Task item
The response must consist of the lines below from the one with "Berita Daerah (178, 128)" through the one with "Kasus (222, 128)", exactly as they appear and with both ends kept.

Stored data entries

======

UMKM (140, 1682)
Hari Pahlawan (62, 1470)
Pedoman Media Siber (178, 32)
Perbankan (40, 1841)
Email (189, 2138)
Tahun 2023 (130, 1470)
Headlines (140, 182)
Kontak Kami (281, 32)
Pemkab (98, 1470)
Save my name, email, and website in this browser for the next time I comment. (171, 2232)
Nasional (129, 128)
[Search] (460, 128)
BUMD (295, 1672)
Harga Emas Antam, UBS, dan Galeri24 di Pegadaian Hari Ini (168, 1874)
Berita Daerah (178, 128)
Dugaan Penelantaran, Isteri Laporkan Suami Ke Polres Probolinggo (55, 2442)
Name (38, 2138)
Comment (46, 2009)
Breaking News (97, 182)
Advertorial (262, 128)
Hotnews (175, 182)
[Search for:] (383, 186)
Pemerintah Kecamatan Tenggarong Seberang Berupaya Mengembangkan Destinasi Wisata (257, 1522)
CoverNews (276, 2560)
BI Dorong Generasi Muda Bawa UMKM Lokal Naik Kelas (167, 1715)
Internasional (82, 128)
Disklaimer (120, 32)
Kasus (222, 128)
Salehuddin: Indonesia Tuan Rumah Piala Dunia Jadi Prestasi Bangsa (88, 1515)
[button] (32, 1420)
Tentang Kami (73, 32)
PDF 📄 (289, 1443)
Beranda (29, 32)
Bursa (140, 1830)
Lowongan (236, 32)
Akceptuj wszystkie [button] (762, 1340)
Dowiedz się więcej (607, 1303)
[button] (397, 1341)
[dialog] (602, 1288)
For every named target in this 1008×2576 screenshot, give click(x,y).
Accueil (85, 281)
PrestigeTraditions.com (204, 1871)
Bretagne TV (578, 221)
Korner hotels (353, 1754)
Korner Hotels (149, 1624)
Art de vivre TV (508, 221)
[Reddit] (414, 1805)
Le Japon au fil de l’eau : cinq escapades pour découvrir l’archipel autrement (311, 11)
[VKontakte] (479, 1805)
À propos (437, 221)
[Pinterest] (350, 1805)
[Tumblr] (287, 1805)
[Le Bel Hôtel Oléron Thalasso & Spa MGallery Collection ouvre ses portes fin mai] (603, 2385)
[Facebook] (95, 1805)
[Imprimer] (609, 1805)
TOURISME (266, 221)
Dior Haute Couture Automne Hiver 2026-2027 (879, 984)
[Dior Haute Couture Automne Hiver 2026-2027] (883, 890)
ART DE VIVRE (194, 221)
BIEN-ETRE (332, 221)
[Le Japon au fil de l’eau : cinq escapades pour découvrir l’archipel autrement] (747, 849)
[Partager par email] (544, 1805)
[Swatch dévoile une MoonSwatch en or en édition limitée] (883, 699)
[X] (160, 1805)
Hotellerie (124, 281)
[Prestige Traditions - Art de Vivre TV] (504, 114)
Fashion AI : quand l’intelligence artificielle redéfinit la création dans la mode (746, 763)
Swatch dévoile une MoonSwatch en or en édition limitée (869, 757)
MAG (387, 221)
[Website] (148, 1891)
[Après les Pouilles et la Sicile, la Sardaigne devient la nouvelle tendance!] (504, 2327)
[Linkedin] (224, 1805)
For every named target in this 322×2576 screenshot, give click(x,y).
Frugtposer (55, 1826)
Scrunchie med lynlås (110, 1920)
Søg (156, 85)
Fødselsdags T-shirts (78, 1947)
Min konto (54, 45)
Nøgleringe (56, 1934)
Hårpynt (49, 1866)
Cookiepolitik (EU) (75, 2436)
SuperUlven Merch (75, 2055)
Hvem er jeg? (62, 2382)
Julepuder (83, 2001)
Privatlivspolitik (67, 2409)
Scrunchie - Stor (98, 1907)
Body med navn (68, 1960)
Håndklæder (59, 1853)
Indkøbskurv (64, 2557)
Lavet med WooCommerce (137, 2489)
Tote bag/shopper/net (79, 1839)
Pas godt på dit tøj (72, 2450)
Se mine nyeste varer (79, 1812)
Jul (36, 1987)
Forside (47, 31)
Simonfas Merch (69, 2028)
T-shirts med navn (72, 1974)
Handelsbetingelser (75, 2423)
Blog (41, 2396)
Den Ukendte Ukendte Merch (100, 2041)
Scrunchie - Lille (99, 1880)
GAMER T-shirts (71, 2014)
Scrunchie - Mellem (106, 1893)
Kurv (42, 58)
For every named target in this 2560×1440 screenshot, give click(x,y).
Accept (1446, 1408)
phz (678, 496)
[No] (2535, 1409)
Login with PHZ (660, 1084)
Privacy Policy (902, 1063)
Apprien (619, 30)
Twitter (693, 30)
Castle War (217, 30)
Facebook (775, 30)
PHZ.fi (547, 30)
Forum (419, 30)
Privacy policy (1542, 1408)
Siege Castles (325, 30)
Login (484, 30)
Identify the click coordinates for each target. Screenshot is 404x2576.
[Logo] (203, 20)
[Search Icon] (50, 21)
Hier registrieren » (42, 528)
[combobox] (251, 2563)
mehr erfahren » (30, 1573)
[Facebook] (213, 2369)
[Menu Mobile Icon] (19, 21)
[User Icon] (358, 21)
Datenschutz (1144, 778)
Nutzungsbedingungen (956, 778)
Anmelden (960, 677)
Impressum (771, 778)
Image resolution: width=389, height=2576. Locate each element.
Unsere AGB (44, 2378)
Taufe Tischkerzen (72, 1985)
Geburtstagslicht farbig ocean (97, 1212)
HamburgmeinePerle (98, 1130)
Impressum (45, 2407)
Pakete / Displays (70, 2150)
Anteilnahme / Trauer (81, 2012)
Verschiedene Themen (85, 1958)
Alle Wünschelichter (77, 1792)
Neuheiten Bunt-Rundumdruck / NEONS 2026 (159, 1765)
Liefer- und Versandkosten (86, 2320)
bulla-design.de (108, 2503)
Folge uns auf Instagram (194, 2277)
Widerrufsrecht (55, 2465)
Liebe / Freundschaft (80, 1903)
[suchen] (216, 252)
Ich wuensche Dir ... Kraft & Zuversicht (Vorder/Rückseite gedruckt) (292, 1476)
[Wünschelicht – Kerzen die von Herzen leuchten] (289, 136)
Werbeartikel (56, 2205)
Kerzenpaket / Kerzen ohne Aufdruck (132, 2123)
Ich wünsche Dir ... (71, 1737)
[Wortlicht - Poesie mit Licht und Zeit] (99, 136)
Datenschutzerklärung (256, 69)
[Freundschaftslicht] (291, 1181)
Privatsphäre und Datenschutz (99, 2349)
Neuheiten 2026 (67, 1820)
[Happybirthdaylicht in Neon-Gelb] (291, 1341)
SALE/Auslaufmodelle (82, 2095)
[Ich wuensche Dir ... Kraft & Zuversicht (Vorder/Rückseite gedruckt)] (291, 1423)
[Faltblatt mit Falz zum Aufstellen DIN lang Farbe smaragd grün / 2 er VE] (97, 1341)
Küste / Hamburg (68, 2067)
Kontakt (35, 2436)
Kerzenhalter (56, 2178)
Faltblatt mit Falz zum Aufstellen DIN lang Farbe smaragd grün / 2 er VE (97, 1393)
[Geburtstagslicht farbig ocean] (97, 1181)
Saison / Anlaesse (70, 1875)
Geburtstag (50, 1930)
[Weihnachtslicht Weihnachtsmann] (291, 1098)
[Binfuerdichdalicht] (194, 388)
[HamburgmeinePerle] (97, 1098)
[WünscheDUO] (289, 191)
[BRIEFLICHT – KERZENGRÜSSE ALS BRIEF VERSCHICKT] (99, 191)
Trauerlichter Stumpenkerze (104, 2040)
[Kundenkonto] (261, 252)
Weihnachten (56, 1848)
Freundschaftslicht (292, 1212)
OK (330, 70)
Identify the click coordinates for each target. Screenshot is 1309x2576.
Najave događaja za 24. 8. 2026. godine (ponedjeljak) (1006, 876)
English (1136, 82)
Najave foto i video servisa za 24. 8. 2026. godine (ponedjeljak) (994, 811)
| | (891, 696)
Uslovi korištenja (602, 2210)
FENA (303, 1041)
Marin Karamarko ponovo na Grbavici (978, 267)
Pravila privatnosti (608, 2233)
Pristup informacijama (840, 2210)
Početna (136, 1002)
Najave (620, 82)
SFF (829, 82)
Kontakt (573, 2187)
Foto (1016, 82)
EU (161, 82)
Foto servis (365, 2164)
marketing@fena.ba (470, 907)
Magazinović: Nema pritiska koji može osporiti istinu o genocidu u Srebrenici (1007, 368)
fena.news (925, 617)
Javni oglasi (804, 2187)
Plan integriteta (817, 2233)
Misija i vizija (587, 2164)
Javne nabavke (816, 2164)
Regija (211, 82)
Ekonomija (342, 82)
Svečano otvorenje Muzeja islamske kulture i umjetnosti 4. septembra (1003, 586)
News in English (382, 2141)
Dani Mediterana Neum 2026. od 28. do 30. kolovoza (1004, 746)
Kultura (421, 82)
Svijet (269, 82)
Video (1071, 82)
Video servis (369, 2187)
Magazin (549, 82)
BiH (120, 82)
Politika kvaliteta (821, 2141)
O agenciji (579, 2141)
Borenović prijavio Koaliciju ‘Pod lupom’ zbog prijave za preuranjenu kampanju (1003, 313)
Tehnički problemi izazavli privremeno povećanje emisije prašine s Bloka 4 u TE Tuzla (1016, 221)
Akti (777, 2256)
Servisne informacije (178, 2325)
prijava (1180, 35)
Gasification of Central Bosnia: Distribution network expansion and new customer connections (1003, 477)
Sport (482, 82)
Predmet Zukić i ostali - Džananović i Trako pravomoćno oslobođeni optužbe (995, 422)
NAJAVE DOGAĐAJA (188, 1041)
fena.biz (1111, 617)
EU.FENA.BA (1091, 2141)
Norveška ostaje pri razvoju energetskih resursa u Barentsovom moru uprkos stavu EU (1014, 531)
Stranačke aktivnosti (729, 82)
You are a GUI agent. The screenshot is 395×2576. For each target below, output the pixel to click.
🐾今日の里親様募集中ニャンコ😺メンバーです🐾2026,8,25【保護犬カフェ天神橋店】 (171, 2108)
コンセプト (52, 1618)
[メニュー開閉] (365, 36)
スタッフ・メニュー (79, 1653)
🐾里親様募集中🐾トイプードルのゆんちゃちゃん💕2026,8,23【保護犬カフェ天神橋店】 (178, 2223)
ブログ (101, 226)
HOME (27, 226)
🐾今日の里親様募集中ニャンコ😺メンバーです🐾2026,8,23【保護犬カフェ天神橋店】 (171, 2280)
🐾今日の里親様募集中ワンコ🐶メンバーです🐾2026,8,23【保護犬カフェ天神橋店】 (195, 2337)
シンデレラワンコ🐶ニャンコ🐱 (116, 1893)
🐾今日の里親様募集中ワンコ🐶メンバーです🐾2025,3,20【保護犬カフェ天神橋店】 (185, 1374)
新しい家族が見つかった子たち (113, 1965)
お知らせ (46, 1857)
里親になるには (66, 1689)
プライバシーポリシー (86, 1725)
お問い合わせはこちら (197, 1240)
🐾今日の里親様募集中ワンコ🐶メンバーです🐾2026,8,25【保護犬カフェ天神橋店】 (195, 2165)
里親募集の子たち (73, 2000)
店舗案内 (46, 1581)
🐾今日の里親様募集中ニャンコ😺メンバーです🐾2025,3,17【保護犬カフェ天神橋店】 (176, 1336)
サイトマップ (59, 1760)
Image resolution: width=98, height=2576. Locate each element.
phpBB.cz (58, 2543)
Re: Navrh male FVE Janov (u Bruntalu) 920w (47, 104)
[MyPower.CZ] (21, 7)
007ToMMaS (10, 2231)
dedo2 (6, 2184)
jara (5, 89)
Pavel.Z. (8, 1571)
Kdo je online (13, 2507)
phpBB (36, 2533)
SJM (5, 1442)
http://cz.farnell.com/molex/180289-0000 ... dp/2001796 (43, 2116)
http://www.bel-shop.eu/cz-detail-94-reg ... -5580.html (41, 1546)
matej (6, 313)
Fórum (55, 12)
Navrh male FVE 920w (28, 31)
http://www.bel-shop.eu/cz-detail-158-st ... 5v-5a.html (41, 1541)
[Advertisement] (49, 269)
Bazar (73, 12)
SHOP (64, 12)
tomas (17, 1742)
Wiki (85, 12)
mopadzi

======

Answer box
Berita Daerah (178, 128)
Dugaan Penelantaran, Isteri Laporkan Suami Ke Polres Probolinggo (55, 2442)
Name (38, 2138)
Comment (46, 2009)
Breaking News (97, 182)
Advertorial (262, 128)
Hotnews (175, 182)
[Search for:] (383, 186)
Pemerintah Kecamatan Tenggarong Seberang Berupaya Mengembangkan Destinasi Wisata (257, 1522)
CoverNews (276, 2560)
BI Dorong Generasi Muda Bawa UMKM Lokal Naik Kelas (167, 1715)
Internasional (82, 128)
Disklaimer (120, 32)
Kasus (222, 128)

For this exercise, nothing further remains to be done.